» WORK INSTRUCTION: Print the entries below in their entirety, exactly as they are written.

== SUPPLIED RECORDS ==

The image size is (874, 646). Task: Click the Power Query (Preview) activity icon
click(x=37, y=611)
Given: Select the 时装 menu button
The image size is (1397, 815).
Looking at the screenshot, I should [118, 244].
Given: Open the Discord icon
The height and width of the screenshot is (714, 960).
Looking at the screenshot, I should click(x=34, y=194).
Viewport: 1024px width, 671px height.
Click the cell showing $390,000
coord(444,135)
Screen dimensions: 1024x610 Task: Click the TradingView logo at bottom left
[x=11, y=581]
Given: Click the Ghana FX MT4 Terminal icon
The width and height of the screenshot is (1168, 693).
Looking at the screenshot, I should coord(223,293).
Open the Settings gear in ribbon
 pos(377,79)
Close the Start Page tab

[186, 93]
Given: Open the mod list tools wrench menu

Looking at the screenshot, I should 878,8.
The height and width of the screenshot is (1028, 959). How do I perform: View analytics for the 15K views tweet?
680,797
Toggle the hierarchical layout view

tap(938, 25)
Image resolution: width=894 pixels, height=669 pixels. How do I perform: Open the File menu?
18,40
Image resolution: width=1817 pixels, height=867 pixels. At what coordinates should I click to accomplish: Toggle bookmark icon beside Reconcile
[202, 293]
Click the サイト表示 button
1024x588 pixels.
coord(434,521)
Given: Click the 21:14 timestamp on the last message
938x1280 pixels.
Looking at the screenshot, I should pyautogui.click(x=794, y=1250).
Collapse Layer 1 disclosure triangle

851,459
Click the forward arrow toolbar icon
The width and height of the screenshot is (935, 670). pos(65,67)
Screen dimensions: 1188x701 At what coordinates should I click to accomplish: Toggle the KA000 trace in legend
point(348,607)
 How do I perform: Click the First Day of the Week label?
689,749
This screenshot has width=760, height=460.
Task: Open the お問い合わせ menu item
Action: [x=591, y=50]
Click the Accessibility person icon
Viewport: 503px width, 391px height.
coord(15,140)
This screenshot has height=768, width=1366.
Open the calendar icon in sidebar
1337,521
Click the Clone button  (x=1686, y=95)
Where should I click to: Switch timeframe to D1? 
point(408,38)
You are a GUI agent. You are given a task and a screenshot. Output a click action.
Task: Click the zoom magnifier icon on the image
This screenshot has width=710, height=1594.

===

» TASK SOLUTION:
The image size is (874, 646). Task: Click the Power Query (Preview) activity icon
click(x=37, y=611)
Given: Select the 时装 menu button
The image size is (1397, 815).
Looking at the screenshot, I should [118, 244].
Given: Open the Discord icon
The height and width of the screenshot is (714, 960).
Looking at the screenshot, I should click(x=34, y=194).
Viewport: 1024px width, 671px height.
Click the cell showing $390,000
coord(444,135)
Screen dimensions: 1024x610 Task: Click the TradingView logo at bottom left
[x=11, y=581]
Given: Click the Ghana FX MT4 Terminal icon
The width and height of the screenshot is (1168, 693).
Looking at the screenshot, I should coord(223,293).
Open the Settings gear in ribbon
 pos(377,79)
Close the Start Page tab

[186, 93]
Given: Open the mod list tools wrench menu

Looking at the screenshot, I should 878,8.
The height and width of the screenshot is (1028, 959). How do I perform: View analytics for the 15K views tweet?
680,797
Toggle the hierarchical layout view

tap(938, 25)
Image resolution: width=894 pixels, height=669 pixels. How do I perform: Open the File menu?
18,40
Image resolution: width=1817 pixels, height=867 pixels. At what coordinates should I click to accomplish: Toggle bookmark icon beside Reconcile
[202, 293]
Click the サイト表示 button
1024x588 pixels.
coord(434,521)
Given: Click the 21:14 timestamp on the last message
938x1280 pixels.
Looking at the screenshot, I should pyautogui.click(x=794, y=1250).
Collapse Layer 1 disclosure triangle

851,459
Click the forward arrow toolbar icon
The width and height of the screenshot is (935, 670). pos(65,67)
Screen dimensions: 1188x701 At what coordinates should I click to accomplish: Toggle the KA000 trace in legend
point(348,607)
 How do I perform: Click the First Day of the Week label?
689,749
This screenshot has width=760, height=460.
Task: Open the お問い合わせ menu item
Action: [x=591, y=50]
Click the Accessibility person icon
Viewport: 503px width, 391px height.
coord(15,140)
This screenshot has height=768, width=1366.
Open the calendar icon in sidebar
1337,521
Click the Clone button  (x=1686, y=95)
Where should I click to: Switch timeframe to D1? 
point(408,38)
You are a GUI agent. You are given a task and a screenshot. Output a click action.
Task: Click the zoom magnifier icon on the image
This screenshot has width=710, height=1594.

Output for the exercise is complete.